▸ About this task: Below are the entries; determine how many of their lines contain the string "agent" and give that figure alone.

Stored data

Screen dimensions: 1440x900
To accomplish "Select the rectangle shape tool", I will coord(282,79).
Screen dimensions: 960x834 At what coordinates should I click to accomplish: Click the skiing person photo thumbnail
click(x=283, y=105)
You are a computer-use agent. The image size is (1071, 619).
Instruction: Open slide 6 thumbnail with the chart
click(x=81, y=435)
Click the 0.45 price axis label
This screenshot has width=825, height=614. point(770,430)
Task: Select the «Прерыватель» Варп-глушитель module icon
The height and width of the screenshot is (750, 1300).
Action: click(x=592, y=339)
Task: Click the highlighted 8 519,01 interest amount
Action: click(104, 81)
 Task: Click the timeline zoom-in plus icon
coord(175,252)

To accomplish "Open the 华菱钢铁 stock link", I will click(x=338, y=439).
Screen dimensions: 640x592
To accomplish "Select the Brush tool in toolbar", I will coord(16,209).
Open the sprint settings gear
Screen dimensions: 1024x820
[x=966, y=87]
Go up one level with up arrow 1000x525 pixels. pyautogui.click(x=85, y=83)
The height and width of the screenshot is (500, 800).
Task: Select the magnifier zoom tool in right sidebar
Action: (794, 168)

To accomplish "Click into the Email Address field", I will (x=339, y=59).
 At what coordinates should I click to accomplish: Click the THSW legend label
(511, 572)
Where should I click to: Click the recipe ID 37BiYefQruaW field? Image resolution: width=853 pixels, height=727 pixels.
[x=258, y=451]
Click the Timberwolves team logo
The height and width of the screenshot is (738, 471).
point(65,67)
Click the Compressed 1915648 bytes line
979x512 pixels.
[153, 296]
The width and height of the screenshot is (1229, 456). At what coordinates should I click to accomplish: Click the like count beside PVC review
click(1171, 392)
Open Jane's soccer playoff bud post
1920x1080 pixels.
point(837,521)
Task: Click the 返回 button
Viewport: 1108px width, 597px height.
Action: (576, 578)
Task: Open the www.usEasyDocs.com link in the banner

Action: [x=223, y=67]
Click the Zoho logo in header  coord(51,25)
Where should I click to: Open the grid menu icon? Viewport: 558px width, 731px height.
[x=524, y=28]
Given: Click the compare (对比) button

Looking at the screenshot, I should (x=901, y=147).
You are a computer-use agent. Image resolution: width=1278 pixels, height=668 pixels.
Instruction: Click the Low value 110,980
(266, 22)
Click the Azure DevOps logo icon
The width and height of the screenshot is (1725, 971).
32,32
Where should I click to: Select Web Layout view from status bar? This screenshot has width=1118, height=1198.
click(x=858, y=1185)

▸ Exercise answer: 2